A router connects separate networks together and provides access to the internet. It works with IP addresses (the logical addresses assigned by your network) and makes decisions about the best path for data to travel between networks. In a typical setup, a switch ties all local devices together, and a router sits between that local network and the outside world. Many home “routers” actually have a small built-in switch with four or five ports on the back, which is why the distinction can feel blurry.
Unmanaged vs. Managed Switches
Unmanaged switches are plug-and-play. You connect your cables, power it on, and it works. There’s no configuration interface and no settings to adjust. For a home network or a small office where you just need to connect a handful of devices, an unmanaged switch is all you need.
Managed switches add a layer of control that matters for larger or more complex networks. They offer features like:
- VLANs: the ability to segment one physical switch into multiple virtual networks, keeping traffic separated between departments or device types
- Quality of service (QoS): prioritizing certain traffic, like video calls, over less time-sensitive data like file downloads
- Remote management: configuring and monitoring the switch from anywhere through a web interface or command line
- Security controls: restricting which devices can access the network, monitoring for attacks, and logging traffic data
- Redundancy protocols: supporting network layouts like mesh or ring topologies so the network stays up even if a link fails
Managed switches cost more and require someone who knows how to configure them, but they’re essential for business networks with dozens or hundreds of devices.
Layer 2 vs. Layer 3 Switches
A standard switch operates at what networking professionals call Layer 2, the data link layer. It makes decisions based solely on MAC addresses and doesn’t care about IP addresses at all. This makes it extremely efficient because it forwards data frames without modifying them.
A Layer 3 switch adds routing capability. It can read IP addresses and direct traffic between different network segments or VLANs without needing a separate router. Layer 3 switches use a technique called cut-through switching, where the routing decision is made based on just the first portion of each data packet rather than waiting for the whole thing to arrive. This lowers latency significantly compared to a traditional router, which receives and analyzes an entire packet before forwarding it.
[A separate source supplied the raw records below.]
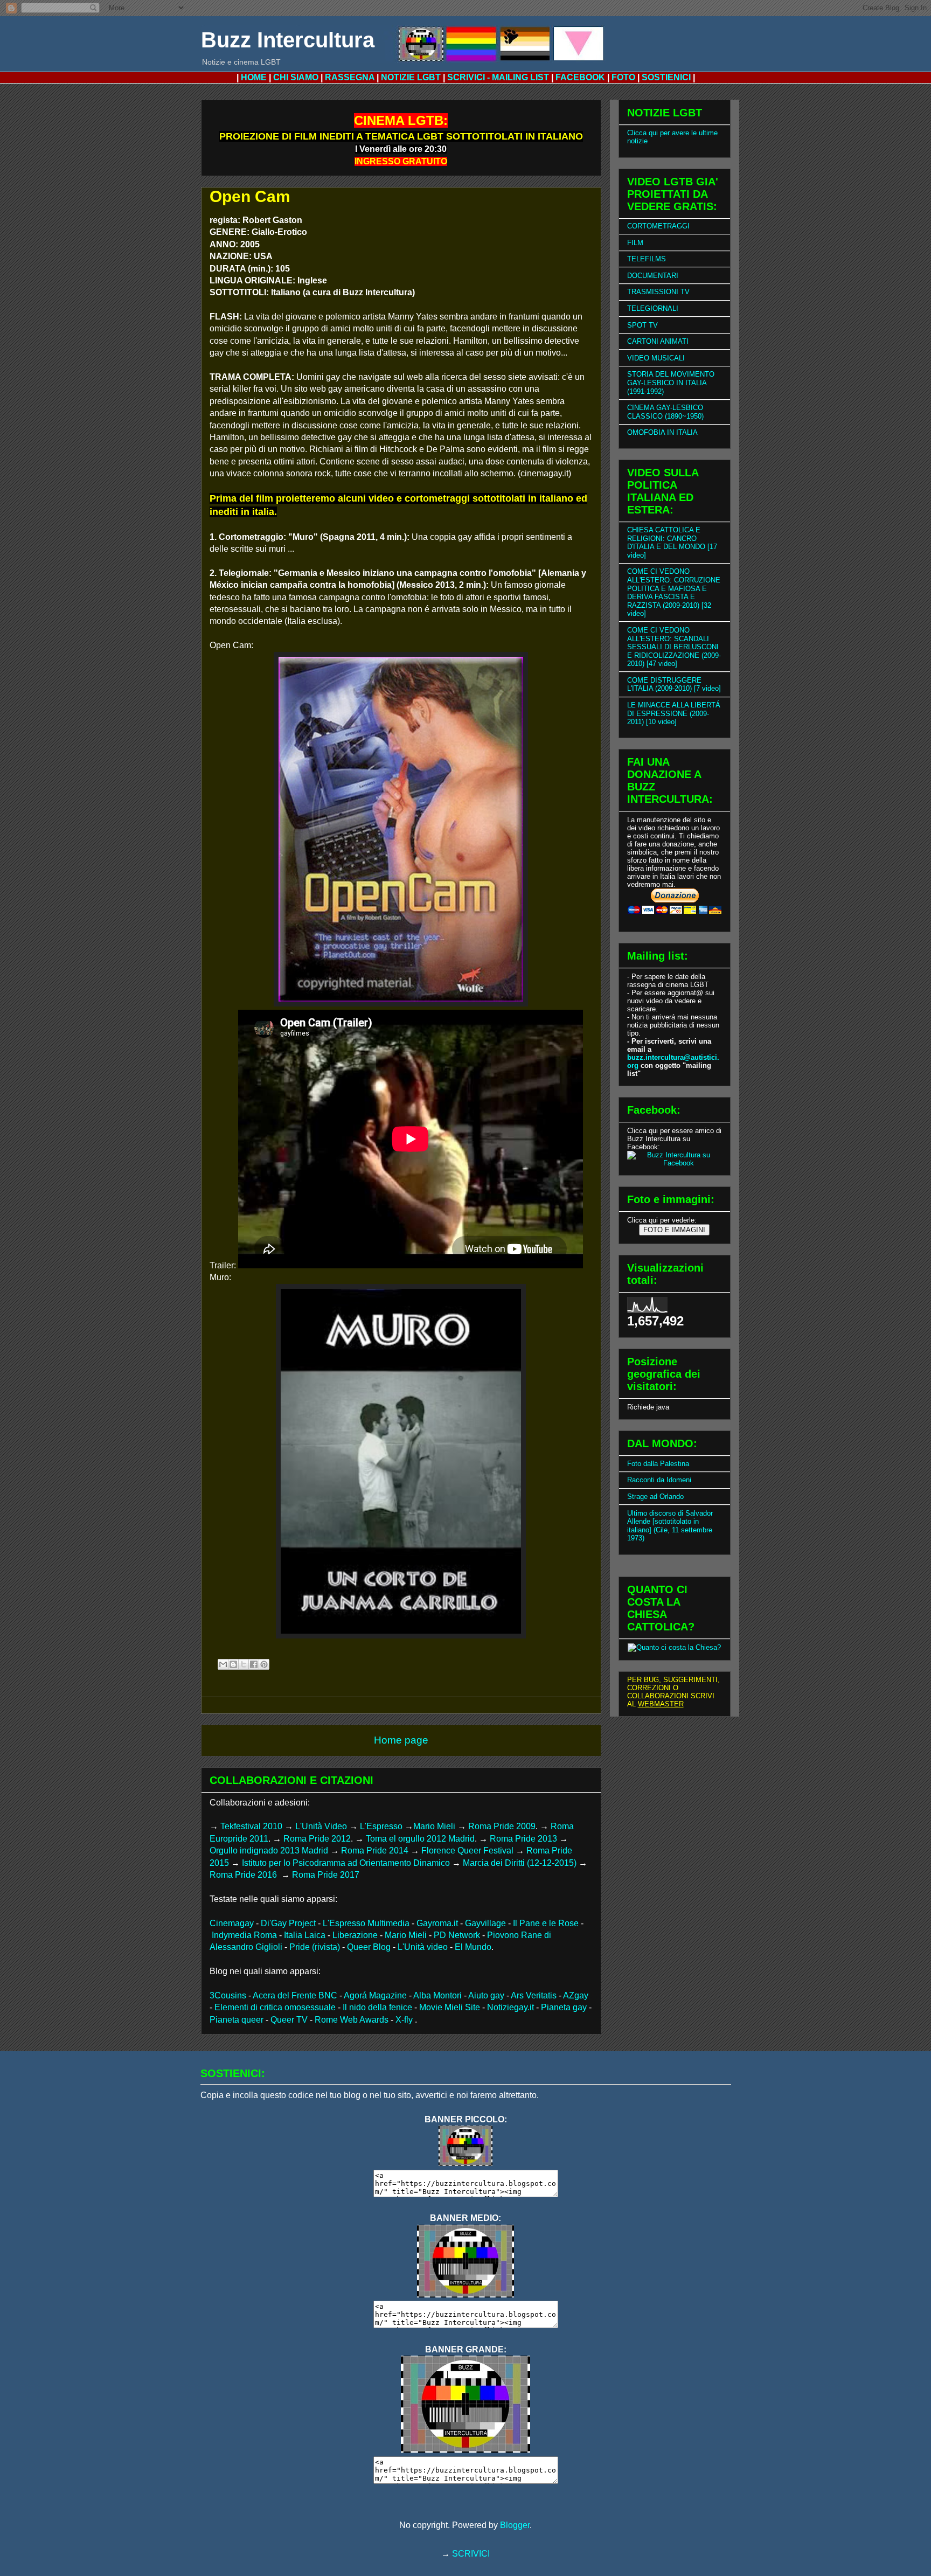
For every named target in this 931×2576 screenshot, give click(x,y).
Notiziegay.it (510, 2007)
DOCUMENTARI (652, 276)
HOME (254, 77)
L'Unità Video (321, 1826)
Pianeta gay (564, 2007)
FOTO (623, 77)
Large enterprise networks commonly use Layer 3 switches to handle traffic between internal network segments while still using a dedicated router for internet connectivity.
Power Over Ethernet (PoE)
Some switches can deliver electrical power to connected devices through the same cable that carries data. This is called Power over Ethernet, and it’s invaluable for devices like security cameras, wireless access points, and VoIP phones that would otherwise need a separate power outlet at their installation location.
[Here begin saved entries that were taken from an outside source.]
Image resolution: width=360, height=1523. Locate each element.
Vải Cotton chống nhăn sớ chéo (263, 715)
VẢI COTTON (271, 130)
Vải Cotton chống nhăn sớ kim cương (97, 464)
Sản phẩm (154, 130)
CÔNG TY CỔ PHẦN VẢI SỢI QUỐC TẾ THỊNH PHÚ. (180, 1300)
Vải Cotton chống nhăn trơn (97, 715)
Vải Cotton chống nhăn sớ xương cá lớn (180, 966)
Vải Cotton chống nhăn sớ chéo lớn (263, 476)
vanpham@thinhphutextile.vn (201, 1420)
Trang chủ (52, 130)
PoE comes in several tiers. The original standard delivers up to 15.4 watts per port, enough for basic IP phones and simple cameras. PoE+ bumps that to 25.5 watts, which handles more demanding devices like pan-tilt-zoom cameras and high-performance wireless access points. The newest standard, PoE++, pushes power delivery to 60 or even 90 watts per port, supporting things like video displays, point-of-sale terminals, and laptop docking stations.
Speed and Port Options
Most switches sold today support gigabit Ethernet, meaning each port handles 1 billion bits per second. That’s fast enough for everyday office work, streaming, and file transfers. For environments with heavier demands, 10-gigabit Ethernet switches are common in server rooms and data centers. At the high end, enterprise switches support 100-gigabit connections for backbone links where massive throughput and minimal latency are critical.
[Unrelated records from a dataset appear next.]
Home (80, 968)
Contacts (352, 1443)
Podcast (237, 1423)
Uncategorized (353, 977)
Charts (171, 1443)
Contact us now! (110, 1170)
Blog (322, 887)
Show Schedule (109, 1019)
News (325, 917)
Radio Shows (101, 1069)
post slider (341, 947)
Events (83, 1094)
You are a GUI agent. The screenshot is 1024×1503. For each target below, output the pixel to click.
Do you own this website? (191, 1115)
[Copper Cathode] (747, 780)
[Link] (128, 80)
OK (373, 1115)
The total capacity of a switch is limited by its backplane bandwidth, which is the maximum amount of data the switch’s internal circuitry can handle at once. A well-designed switch has enough backplane bandwidth to run every port at full speed simultaneously. For example, a 26-port gigabit switch needs at least 52 Gbps of backplane bandwidth to achieve full line-rate switching (26 ports times 1 Gbps times 2, since each port sends and receives). If a switch’s backplane can’t keep up with all its ports at once, performance degrades under heavy load.
Common Form Factors
Desktop switches are compact, fanless units designed to sit on a desk or shelf. They typically offer 5 to 8 ports and are the standard choice for home offices or small workgroups. They’re quiet, inexpensive, and need nothing more than a power cable to get started.
Rack-mount switches are built for server rooms and network closets. They fit into standard 19-inch equipment racks and commonly offer 24 or 48 ports, often with a couple of additional high-speed uplink ports (SFP slots) for connecting to other switches or core network equipment using fiber optic cable. A typical configuration might be 24 gigabit Ethernet ports plus 2 SFP slots for fiber uplinks. These switches usually include fans for active cooling and are designed to run continuously in temperature-controlled environments.
Industrial switches are ruggedized versions built for harsh conditions like factory floors, outdoor enclosures, or transportation systems. They handle extreme temperatures, vibration, and dust that would kill a standard office switch.